Starting at the line that contains "Go to Conductores in settings menu", repeat each line of the listing below through the last one, exactly, and leave out every picture.

» **Records provided**
··········
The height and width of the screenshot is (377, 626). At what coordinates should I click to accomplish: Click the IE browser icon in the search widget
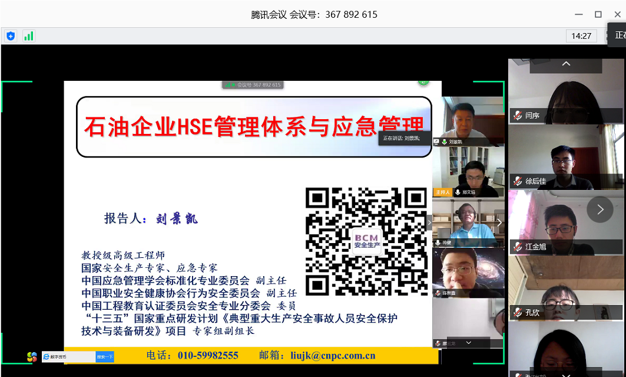pos(46,356)
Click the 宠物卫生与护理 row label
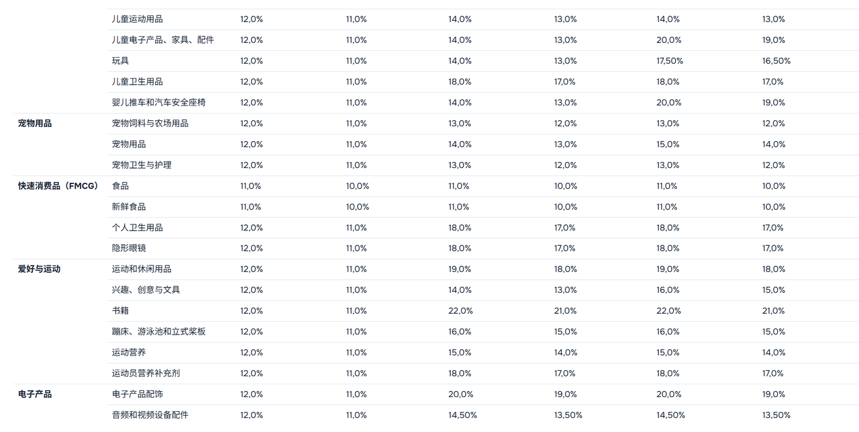Screen dimensions: 859x432 pos(142,165)
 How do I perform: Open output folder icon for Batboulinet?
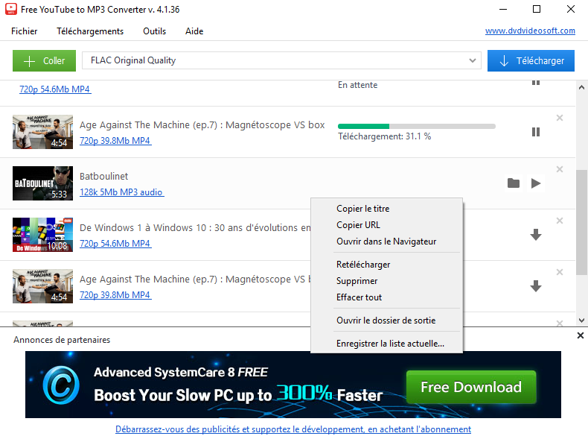tap(513, 183)
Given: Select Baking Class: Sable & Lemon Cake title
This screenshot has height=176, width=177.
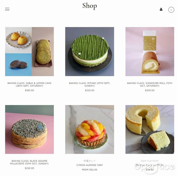Looking at the screenshot, I should pos(30,84).
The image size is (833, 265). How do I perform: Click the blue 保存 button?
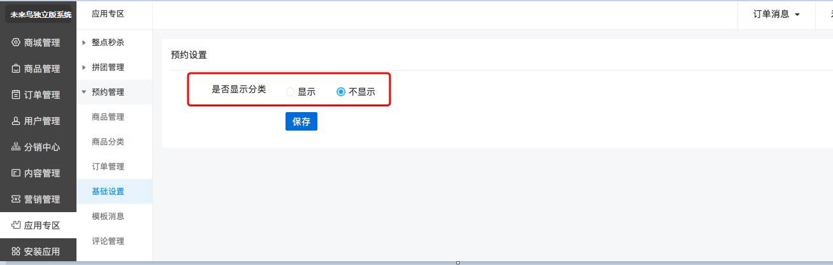point(301,122)
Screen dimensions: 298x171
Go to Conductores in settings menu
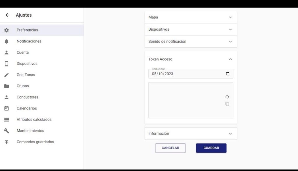27,97
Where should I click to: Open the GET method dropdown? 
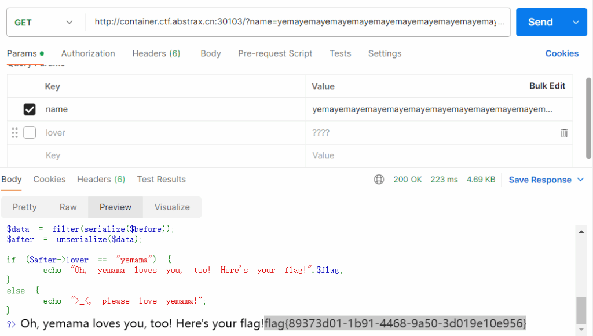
··········
» **Response to the exercise**
Go to Conductores in settings menu
27,97
Where should I click to: Open the GET method dropdown? 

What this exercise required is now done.